Adhoute Xavier, Pietri Olivia, Pénaranda Guillaume, Wolf Thomas, Beaurain Patrick, Monnet Olivier, Laquière Arthur, Bonomini Justine, Neumann Frédéric, Levrel Olivier, Buono Jean-Pascal, Hanna Xavier, Castellani Paul, Perrier Hervé, Bourliere Marc, Anty Rodolphe
Department of Gastroenterology and Hepatology, Hôpital Saint-Joseph, Marseille, France.
Department of Biostatistics, AlphaBio-Biogroup Laboratory, Marseille, France.
J Clin Transl Hepatol. 2023 Oct 28;11(5):1106-1117. doi: 10.14218/JCTH.2022.00141. Epub 2023 May 16.
Hepatocellular carcinoma (HCC) and intrahepatic cholangiocarcinoma (iCCA) have common features and differences. This real-life study investigated their characteristics, treatment modalities, and prognoses.
This retrospective comparative study was performed in 1,075 patients seen at one tertiary center between January 2008 and December 2020. Overall survival (OS) was estimated by the Kaplan-Meier method. Subclassification of iCCAs after histological and radiological review, and molecular profiling was performed.
HCCs patients were more likely to have early-stage disease than iCCA patients. iCCA patients were more likely to be female, especially those patients without cirrhosis (43% vs. 17%). Cirrhosis was prominent among HCC patients (89% vs. 34%), but no difference in underlying liver disease among cirrhotic patients was found. OS of HCC patients was 18.4 (95% CI: 6.4, 48.3) months, that of iCCA patients was 7.0 (95% CI: 3.4, 20.1) months. OS of Barcelona Clinic Liver Cancer C HCC patients was 7.8 (95% CI: 4.3, 14.2) months, that of advanced/metastatic iCCA patients was 8.5 (95% CI: 5.7, 12.3) months. In patients treated with sorafenib, OS was longer in HCC patients who received subsequent tyrosine kinase inhibitor therapies. No significant OS difference was found between iCCA patients with and without cirrhosis or according to histological subtype. A targetable molecular alteration was detected in 50% of the iCCA patients.

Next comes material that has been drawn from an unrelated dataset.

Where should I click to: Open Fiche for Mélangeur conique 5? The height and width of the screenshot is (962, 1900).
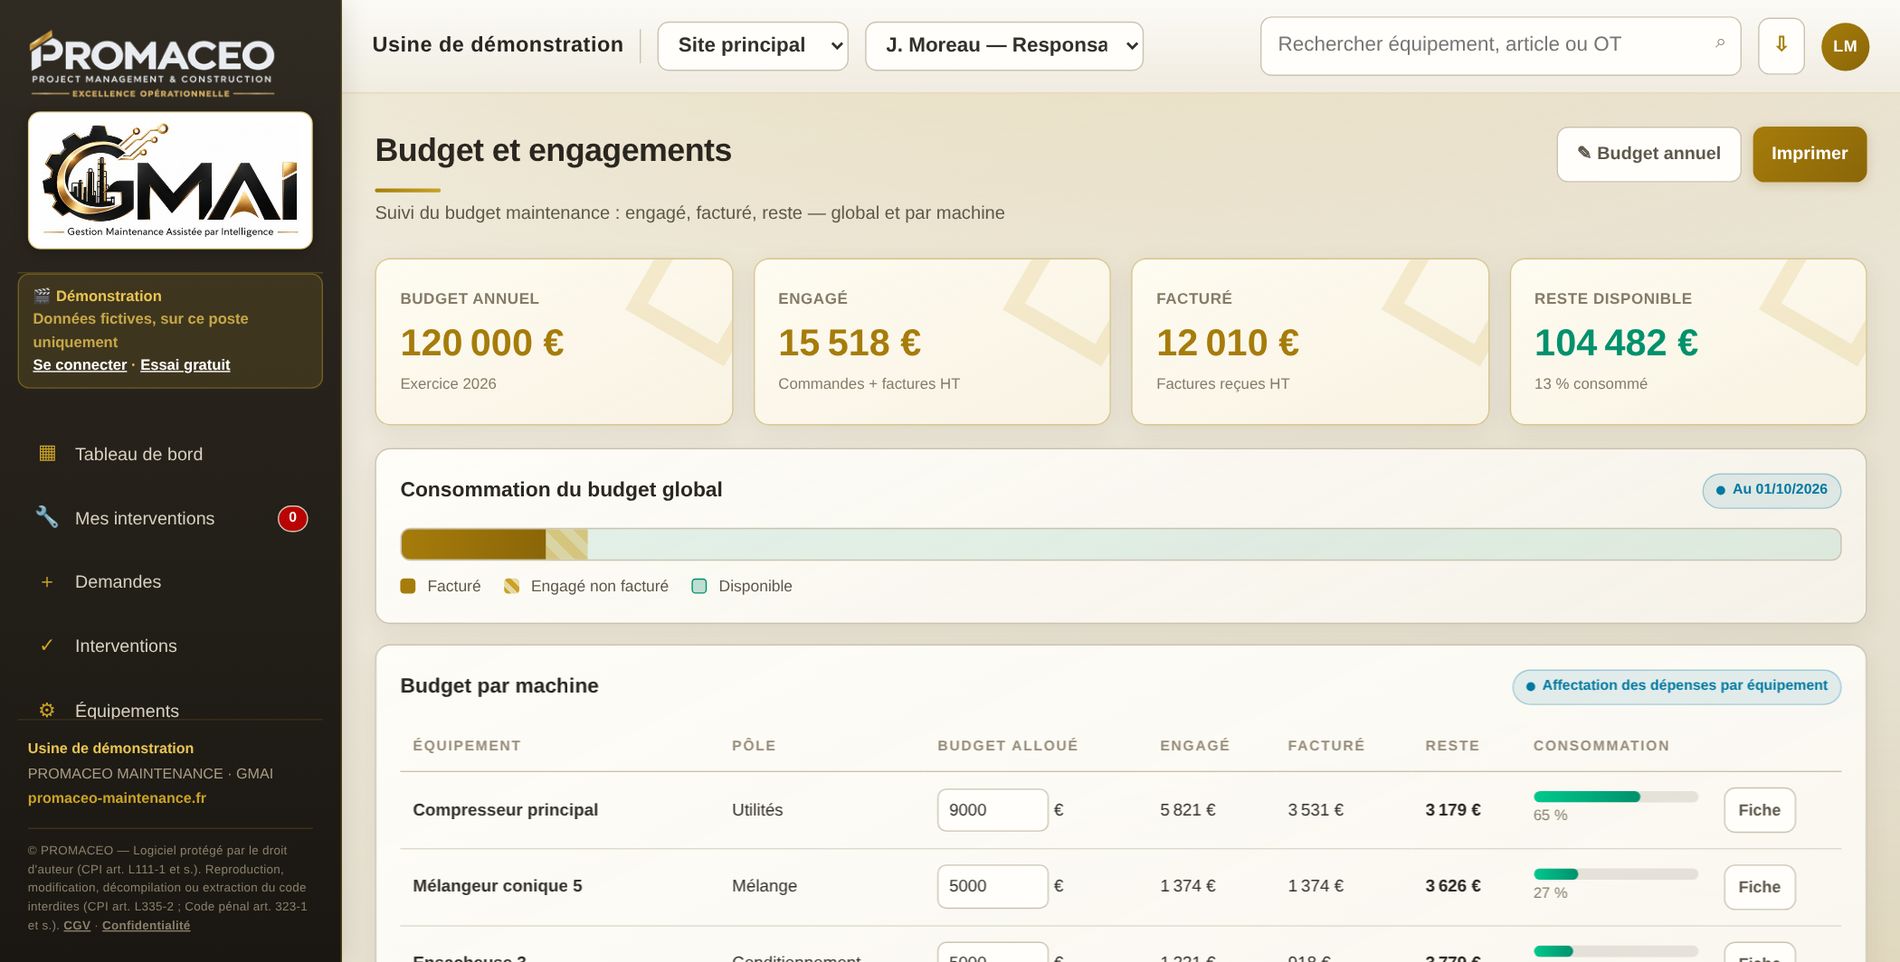coord(1759,887)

In this French series, cirrhosis was common in iCCA, which showed etiological factors comparable to those of HCC, implying a distinct oncogenic pathway. Both entities had a dismal prognosis at advanced stages. However, systemic therapies sequencing in HCC and molecular profiling in iCCA offer new insights.
肝细胞癌(HCC)和肝内胆管癌(iCCA)有共同特征和差异。这项真实世界研究调查了它们的特征、治疗方式和预后。

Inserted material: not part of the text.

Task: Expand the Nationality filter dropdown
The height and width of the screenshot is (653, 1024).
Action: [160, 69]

这项回顾性比较研究纳入了2008年1月至2020年12月期间在一家三级中心就诊的1075例患者。采用Kaplan-Meier法估计总生存期(OS)。在组织学和放射学检查以及分子分析后对iCCA进行亚分类。
与iCCA患者相比,HCC患者更易患早期疾病。iCCA患者女性居多,尤其是无肝硬化的患者(43%对17%)。肝硬化在HCC患者中更为突出(89%对34%),但肝硬化患者的潜在肝脏疾病无差异。HCC患者的OS为18.4(95%CI:6.4,48.3)个月,iCCA患者为7.0(95%CI:3.4,20.1)个月。巴塞罗那临床肝癌C期HCC患者的OS为7.8(95%CI:4.3,14.2)个月,晚期/转移性iCCA患者为8.5(95%CI:5.7,12.3)个月。在接受索拉非尼治疗的患者中,接受后续酪氨酸激酶抑制剂治疗的HCC患者OS更长。iCCA患者中,有肝硬化和无肝硬化患者之间或根据组织学亚型划分,OS无显著差异。50%的iCCA患者检测到可靶向的分子改变。
在这个法国队列中,肝硬化在iCCA中很常见,其显示出与HCC相当的病因学因素,这意味着存在不同的致癌途径。这两种实体在晚期预后均不佳。然而,HCC的系统治疗序贯和iCCA的分子分析提供了新的见解。